Source data:
# # # # # # #

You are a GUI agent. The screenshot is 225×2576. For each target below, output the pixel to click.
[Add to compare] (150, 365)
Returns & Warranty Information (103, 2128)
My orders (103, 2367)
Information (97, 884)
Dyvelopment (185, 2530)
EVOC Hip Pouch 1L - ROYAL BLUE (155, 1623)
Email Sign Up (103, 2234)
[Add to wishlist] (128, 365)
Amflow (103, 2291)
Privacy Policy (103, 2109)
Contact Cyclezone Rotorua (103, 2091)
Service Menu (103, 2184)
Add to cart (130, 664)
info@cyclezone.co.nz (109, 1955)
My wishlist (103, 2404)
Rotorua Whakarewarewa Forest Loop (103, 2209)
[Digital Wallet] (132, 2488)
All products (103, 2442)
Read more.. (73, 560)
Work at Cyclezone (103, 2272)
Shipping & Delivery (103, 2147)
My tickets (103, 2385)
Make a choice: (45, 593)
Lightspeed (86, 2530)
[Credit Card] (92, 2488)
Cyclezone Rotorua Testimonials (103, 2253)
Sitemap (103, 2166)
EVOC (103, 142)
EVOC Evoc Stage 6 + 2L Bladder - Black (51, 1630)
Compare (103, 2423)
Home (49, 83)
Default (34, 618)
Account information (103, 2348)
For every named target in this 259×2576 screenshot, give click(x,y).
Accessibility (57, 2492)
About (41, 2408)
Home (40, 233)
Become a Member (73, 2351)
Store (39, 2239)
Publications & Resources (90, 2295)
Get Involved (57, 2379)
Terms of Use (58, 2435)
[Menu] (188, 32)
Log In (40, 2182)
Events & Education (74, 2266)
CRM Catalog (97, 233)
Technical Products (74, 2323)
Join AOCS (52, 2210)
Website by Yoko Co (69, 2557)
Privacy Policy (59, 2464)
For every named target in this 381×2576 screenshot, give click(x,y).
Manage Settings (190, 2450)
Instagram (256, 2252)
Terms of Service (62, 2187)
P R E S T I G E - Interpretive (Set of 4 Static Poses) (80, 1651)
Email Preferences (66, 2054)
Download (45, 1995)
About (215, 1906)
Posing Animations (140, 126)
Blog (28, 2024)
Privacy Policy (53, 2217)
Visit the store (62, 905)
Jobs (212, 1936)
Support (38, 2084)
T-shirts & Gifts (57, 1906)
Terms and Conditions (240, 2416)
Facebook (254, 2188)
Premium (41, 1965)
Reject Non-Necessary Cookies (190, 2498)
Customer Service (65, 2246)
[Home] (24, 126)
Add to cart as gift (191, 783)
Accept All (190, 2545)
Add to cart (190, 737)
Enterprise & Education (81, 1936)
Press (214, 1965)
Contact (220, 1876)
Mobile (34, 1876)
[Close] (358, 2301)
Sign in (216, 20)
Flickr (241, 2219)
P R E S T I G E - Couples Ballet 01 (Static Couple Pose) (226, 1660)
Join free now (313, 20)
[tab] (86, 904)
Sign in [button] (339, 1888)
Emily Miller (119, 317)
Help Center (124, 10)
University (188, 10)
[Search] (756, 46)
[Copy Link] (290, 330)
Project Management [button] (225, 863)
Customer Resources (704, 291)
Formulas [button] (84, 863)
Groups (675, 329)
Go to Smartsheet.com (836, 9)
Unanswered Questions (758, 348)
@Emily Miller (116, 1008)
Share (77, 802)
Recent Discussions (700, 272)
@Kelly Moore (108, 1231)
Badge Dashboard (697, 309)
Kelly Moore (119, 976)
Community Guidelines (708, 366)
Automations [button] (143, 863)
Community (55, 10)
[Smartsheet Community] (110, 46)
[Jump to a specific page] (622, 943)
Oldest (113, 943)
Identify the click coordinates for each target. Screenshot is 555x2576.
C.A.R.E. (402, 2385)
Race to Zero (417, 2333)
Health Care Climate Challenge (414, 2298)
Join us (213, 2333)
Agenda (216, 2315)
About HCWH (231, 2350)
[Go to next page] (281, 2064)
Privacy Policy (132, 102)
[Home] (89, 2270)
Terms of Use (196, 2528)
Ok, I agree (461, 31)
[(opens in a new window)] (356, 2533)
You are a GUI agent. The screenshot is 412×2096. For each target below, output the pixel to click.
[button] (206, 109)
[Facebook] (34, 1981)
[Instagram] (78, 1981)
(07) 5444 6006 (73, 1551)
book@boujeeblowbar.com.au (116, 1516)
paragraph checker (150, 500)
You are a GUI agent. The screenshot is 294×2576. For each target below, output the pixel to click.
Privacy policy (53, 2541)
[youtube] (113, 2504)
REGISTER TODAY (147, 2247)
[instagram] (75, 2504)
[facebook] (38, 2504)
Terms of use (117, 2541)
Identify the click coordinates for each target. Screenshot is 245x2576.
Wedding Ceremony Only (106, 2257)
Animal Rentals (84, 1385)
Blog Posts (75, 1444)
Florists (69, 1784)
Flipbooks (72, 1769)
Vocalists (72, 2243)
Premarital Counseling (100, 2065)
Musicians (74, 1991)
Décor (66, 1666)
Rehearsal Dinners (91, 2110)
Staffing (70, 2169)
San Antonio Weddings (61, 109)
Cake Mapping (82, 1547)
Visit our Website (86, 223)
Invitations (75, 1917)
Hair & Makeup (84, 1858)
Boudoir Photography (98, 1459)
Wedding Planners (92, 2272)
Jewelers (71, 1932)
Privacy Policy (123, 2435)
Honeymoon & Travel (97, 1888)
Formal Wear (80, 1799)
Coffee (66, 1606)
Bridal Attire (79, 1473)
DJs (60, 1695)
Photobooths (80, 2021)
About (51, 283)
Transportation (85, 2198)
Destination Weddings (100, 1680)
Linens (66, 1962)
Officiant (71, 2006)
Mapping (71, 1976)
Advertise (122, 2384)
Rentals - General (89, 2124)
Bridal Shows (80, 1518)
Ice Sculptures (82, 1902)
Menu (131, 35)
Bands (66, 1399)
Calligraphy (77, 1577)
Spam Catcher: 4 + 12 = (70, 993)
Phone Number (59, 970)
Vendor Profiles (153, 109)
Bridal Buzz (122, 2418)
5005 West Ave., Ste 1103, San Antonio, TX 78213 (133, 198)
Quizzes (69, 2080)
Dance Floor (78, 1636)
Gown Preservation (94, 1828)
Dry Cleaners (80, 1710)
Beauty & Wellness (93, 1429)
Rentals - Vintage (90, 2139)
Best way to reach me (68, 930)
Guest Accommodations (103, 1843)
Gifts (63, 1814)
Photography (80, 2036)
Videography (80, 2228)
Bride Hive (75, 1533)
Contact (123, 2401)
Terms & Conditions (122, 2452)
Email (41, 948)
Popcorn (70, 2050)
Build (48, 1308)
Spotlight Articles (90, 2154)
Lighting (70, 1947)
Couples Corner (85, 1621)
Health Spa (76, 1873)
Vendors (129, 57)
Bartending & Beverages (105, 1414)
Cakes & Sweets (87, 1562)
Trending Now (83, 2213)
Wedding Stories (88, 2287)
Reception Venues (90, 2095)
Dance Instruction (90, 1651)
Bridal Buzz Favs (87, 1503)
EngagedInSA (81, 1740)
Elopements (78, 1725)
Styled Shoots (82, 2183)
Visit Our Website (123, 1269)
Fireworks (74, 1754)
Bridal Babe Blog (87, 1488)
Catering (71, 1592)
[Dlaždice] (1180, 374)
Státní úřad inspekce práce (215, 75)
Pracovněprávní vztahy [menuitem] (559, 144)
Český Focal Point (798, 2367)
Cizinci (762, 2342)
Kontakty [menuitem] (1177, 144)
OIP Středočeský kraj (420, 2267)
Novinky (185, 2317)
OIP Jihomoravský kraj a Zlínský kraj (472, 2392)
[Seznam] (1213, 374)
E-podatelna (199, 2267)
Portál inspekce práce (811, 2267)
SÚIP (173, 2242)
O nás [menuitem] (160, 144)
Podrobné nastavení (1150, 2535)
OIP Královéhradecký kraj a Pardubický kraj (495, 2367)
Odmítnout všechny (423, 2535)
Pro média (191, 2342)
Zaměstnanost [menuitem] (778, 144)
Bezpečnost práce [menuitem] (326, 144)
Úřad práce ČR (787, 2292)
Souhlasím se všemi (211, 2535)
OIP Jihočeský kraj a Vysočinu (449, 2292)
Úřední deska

# # # # # # #

Repeat, character for character, the lines of the material above from the line with "[tab] (86, 904)" through the line with "Go to Smartsheet.com (836, 9)".

Result:
[tab] (86, 904)
Sign in [button] (339, 1888)
Emily Miller (119, 317)
Help Center (124, 10)
University (188, 10)
[Search] (756, 46)
[Copy Link] (290, 330)
Project Management [button] (225, 863)
Customer Resources (704, 291)
Formulas [button] (84, 863)
Groups (675, 329)
Go to Smartsheet.com (836, 9)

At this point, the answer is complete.